The Mystery of Tally-Ho Cottage
- 1975 edition
- Author: Enid Blyton
- Illustrator: Treyer Evans
- Language: English
- Series: The Five Find-Outers
- Genre: Children's novel
- Publisher: Methuen
- Publication date: 1954
- Publication place: United Kingdom
- Preceded by: The Mystery of Holly Lane
- Followed by: The Mystery of the Missing Man

= The Mystery of Tally-Ho Cottage =

Novel by Enid Blyton

The Mystery of Tally-Ho Cottage is a 1954 children's mystery novel written by Enid Blyton and illustrated by Treyer Evans. It is the twelfth book in the Five Find-Outers series.

==Plot==
The mystery begins when the newspapers report that a valuable picture has been stolen from an art gallery. The police know the identity of the thieves—the Lorenzos of Tally-Ho Cottage.

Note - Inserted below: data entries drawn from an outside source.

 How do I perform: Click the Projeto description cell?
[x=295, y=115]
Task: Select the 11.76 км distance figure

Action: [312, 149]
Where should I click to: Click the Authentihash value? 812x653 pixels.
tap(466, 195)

The Lorenzos eluded capture, but had to leave their poodle, Poppet, at the cottage. They had engaged an elderly couple, the Larkins, to take care of it, but they had wanted to take their poodle with them.

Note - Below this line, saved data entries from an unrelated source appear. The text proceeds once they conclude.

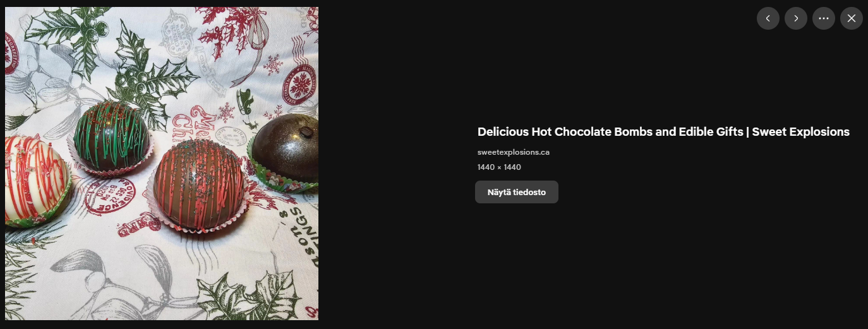Image resolution: width=868 pixels, height=329 pixels.
Task: Advance to the next image with right chevron
Action: [796, 18]
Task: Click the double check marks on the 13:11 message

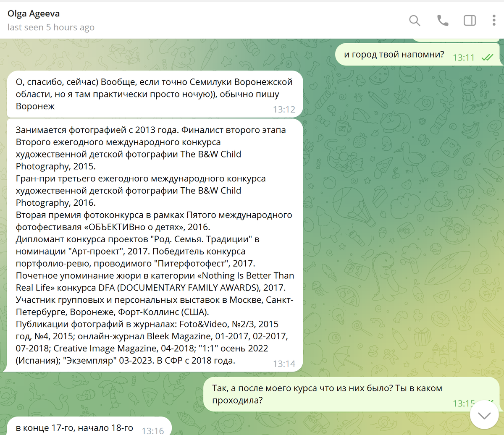Action: (x=487, y=58)
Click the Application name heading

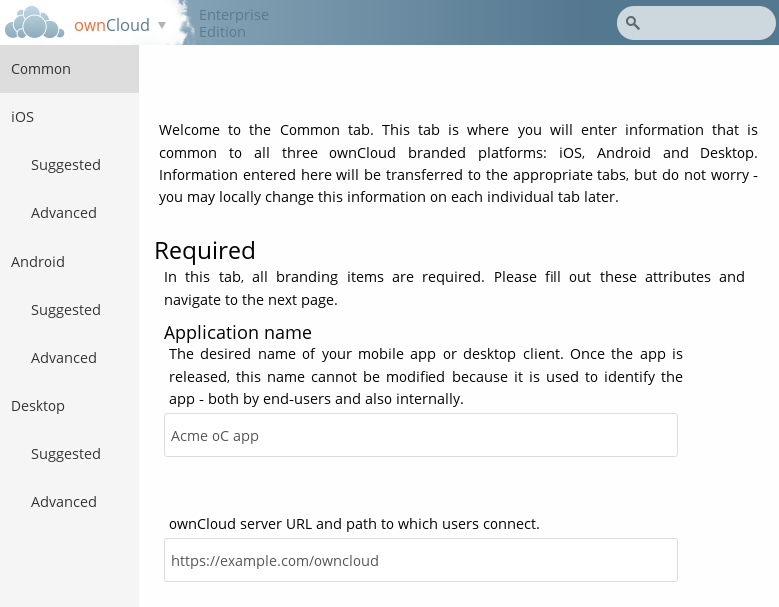(x=238, y=333)
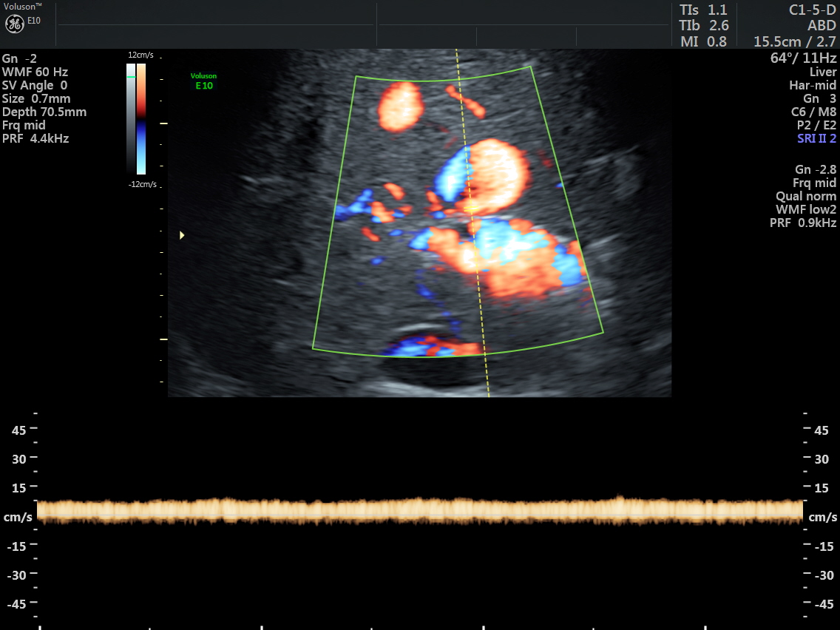Select the Qual norm setting

pos(806,196)
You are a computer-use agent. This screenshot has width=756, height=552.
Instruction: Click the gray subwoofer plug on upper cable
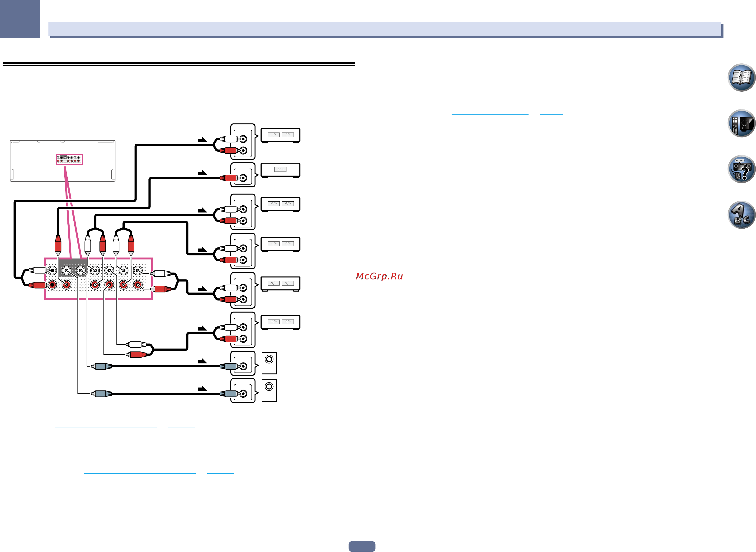coord(102,366)
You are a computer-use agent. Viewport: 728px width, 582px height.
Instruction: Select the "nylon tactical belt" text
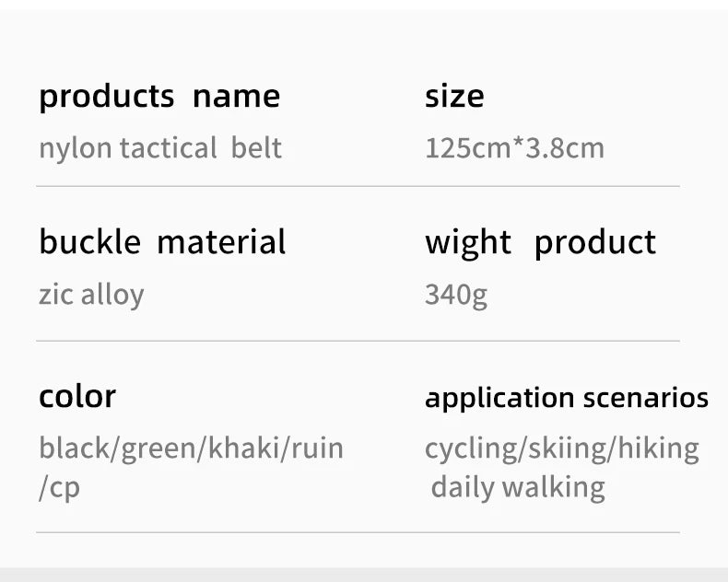pyautogui.click(x=159, y=147)
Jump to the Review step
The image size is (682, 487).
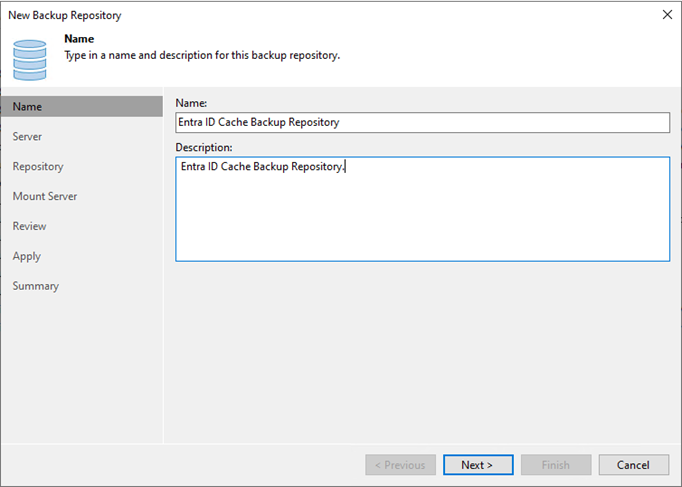[x=29, y=226]
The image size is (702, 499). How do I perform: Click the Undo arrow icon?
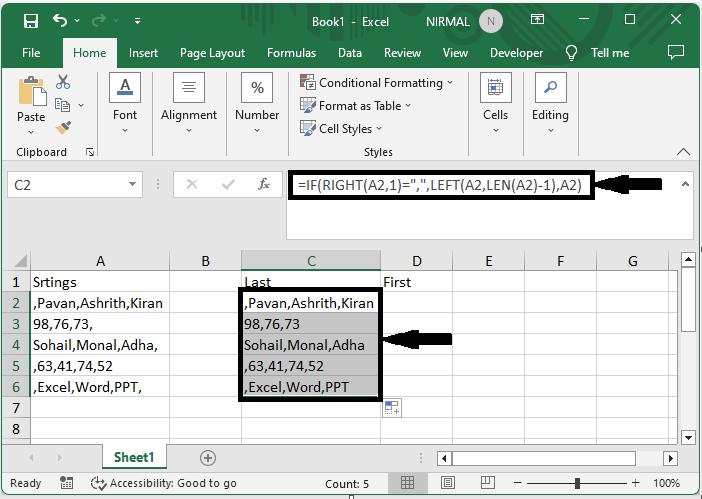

Ern, who was living near Tally-Ho Cottage, kept a watch on the grounds to see when the Lorenzos would return. He heard noises in the night but slept through, informing the Find-Outers about the noises in the morning, which he thought were like an airplane, car or motorboat. Upon investigation, the Find-Outers find that the Lorenzos did indeed arrive in a motorboat and that the Larkins left when they arrived and the Lorenzos disguised themselves as the Larkins. The Lorenzos are arrested and the stolen artwork is found stitched inside Poppet the poodle's rug.

==Characters==

- Fatty (Frederick) – The chief of the Five Find-Outers
- Daisy – A member of the Five Find-Outers
- Bets – The youngest member of the Five Find-Outers
- Larry – The former chief of the Five Find-Outers
- Pip – A member of the Five Find-Outers
- Buster – A dog owned by Fatty.
- Mr. Goon – The local Peterswood policeman.
- Superintendent Jenks – A friend of the Five Find-Outers
- Mr Lorenzo - One of the culprits
- Mrs Lorenzo - One of the culprits
- Mr Larkins - The Housekeeper
- Mrs Larkins - The Housekeeper's Wife
- Poppet - The dog of The Lorenzos
- PC Johns - A Constable With Mr Goon

==Critical reception==
A. P. L. of the Shipley Times and Express praised the book, writing, "Besides mystery, there is a strong and continuous element of fun in the story contributed largely by the steadily plodding Ern and the irrepressible Fatty. A healthy and enjoyable story." The Morpeth Herald said, "Two runaways, a stolen picture, a little white poodle, and the Five Find-Outers and Dog on the job; these are the ingredients of this splendid yarn. In addition to a first-class mystery, there is also plenty of fun and hilarity." Writing for Enid Blyton Society, Robert Houghton called the book a "fine tale, involving a stolen painting and its whereabouts".

Greg Sheridan of The Australian said that a "distinct joy of literature" is when the reader surprisingly recognises themselves in a character. As an eight- or nine-year-old child, he was going over The Mystery of Tally-Ho Cottage and found himself in the boy Frederick Algernon Trotterville (FAT) who gets nicknamed Fatty. Fatty is arrogant and overweight, gluttonous and loquacious, so the other children initially disapprove of him. Sheridan wrote, "Even as a child, my natural shape resembled a potato. The idea that a smart-talking fatty could be a hero was terrifically appealing, perhaps the basis of the rest of my life." He continued, "Body-shaming, hate speech, stereotyping – every offence a children’s book could commit. And yet it’s also marvellously plotted and absorbing to read even today."

==Legacy==
The book's original manuscript was put up for auction by Hartleys Auctioneers in Ilkley in September 2010 and had an estimated value of between £300 and £500. It had been in Blyton's daughter Gillian Baverstock's estate. The manuscript included Blyton's handwritten statement that she typed her stories "straight out of my head" rather than penning them via hand.